“I love you,” I’d say, my voice flat as a pancake.
“Say it like you mean it.”
“I am!”
But I wasn’t. And God help me, but there was something about his begging, something about the naked neediness of him that made it hard as the dickens for me to give him what he wanted.
“Kiss me back when I kiss you,” he’d tell me.
I’d pucker up like a fish, but keep my lips immobile.
“Open your eyes,” he’d say as he made love to me. I’d gaze at the ceiling like a store mannequin.
He’d pepper me with questions. “It’s Joe, isn’t it? It’s Joe again.”
“How could it be? You made me send that letter.”
“Did he come here? Did he come when I was gone?”
“Yes!” I finally told him. I was at the end of my rope, and I wanted to wound him, to make him realize all his efforts couldn’t stop Joe from loving me. “Yes, he came here. He didn’t believe I wrote that letter. He wanted me to go away with him. I refused and he left.
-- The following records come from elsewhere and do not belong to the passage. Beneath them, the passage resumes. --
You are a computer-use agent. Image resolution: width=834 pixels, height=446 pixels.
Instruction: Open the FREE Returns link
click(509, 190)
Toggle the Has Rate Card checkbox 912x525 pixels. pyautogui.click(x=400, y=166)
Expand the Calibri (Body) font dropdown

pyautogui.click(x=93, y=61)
End of story.”
But as far as Charlie was concerned, it was just the beginning. It ate at him. He questioned me more and more. Did I sleep with Joe? Did I kiss him? How long did he stay? Did he see Becky? How many times had he visited? The more he questioned, the more perverse and angry I grew. He started drinking again. The more I withheld affection, the more he drank. And the more he drank, the more I withheld.
After a month or so, he begged my forgiveness and tried wooing me. He brought me flowers. He did the dishes. He had his parents watch the children so he could take me on a romantic weekend to a cabin by a lake near Jackson. Bless his heart, he couldn’t have known that it would remind me of that blissful time with Joe. He only knew that I sobbed all weekend. Charlie cried, too. “How can I make you love me?” he asked, making me feel like a monster, but not making it any easier to show him affection.
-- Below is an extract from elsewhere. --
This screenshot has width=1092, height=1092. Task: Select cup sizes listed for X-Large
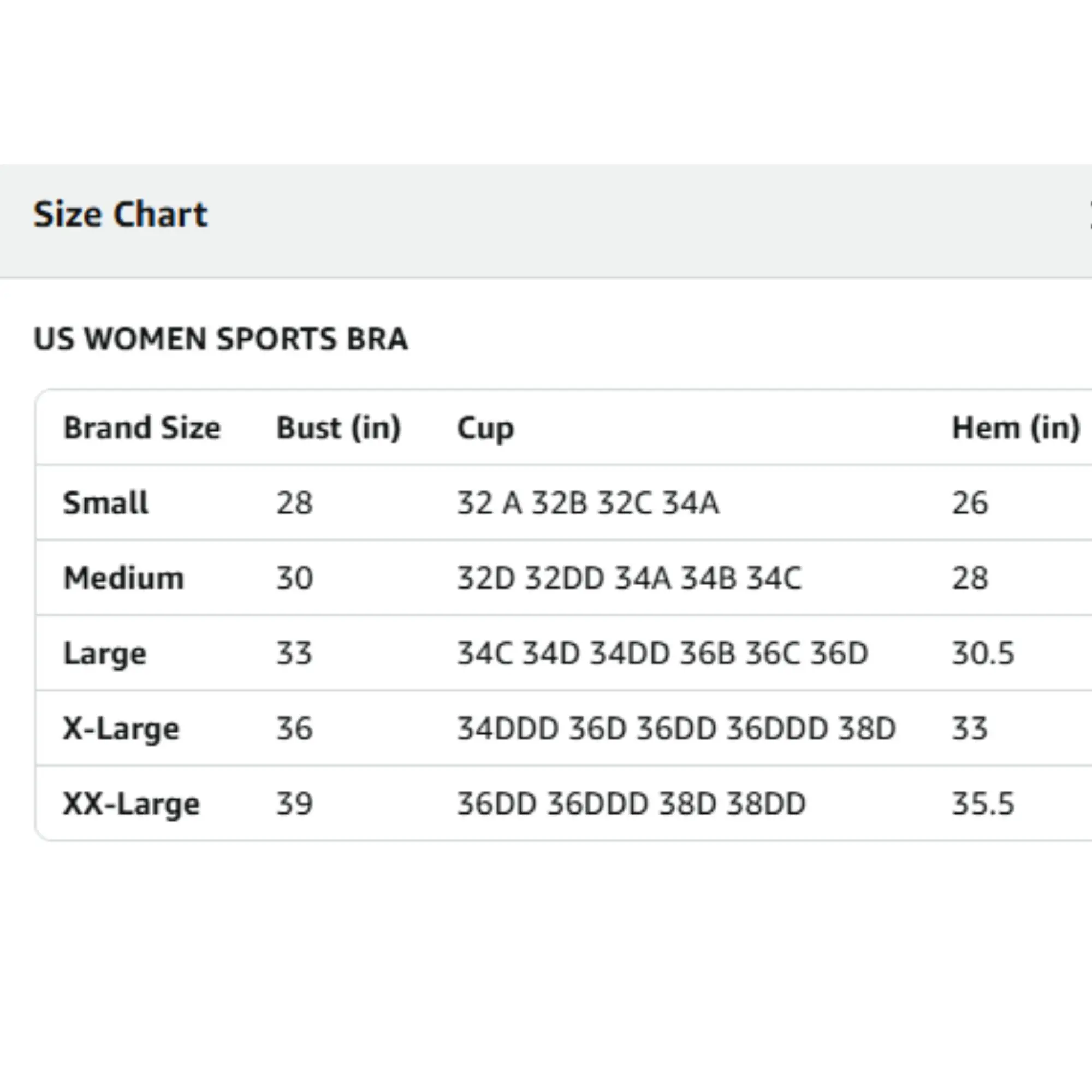click(x=676, y=728)
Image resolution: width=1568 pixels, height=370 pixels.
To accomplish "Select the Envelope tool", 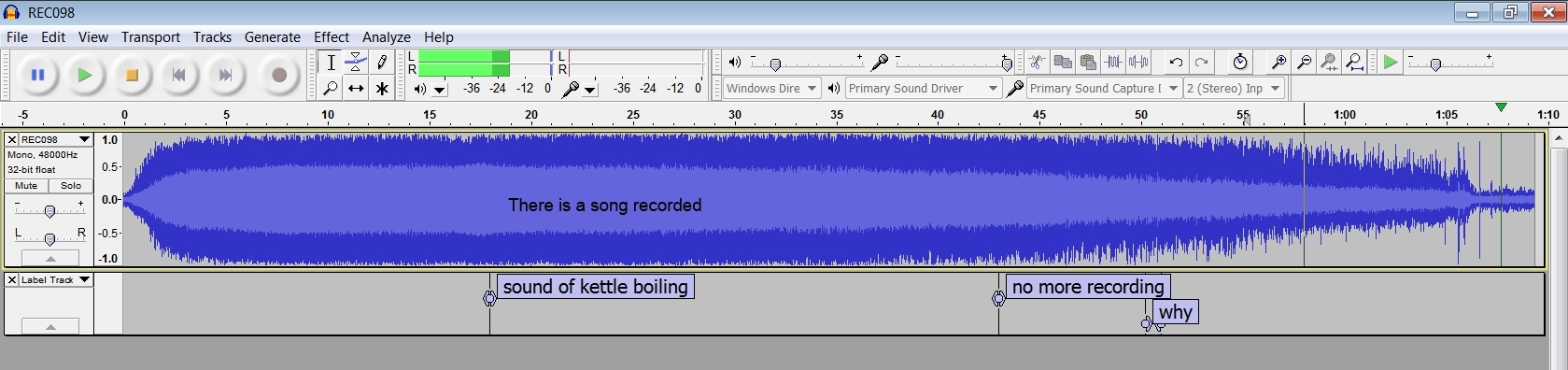I will point(356,63).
My saving grace was that Charlie started traveling. His early efforts to convince his father to branch out and expand the hardwareside of the lumber business started paying off. Instead of just running a retail store in Wedding Tree, they’d become a supplier to out-of-town five-and-tens and general stores, providing them with nails and screws and other items. There were plans to open another full lumber store in another small town. Charlie was usually gone two nights a week, and on those nights, I would breathe easier. The children and I would usually have dinner with my parents or his parents. None of our surviving grandparents were doing too well at that point, and my maternal grandmother lived with my parents.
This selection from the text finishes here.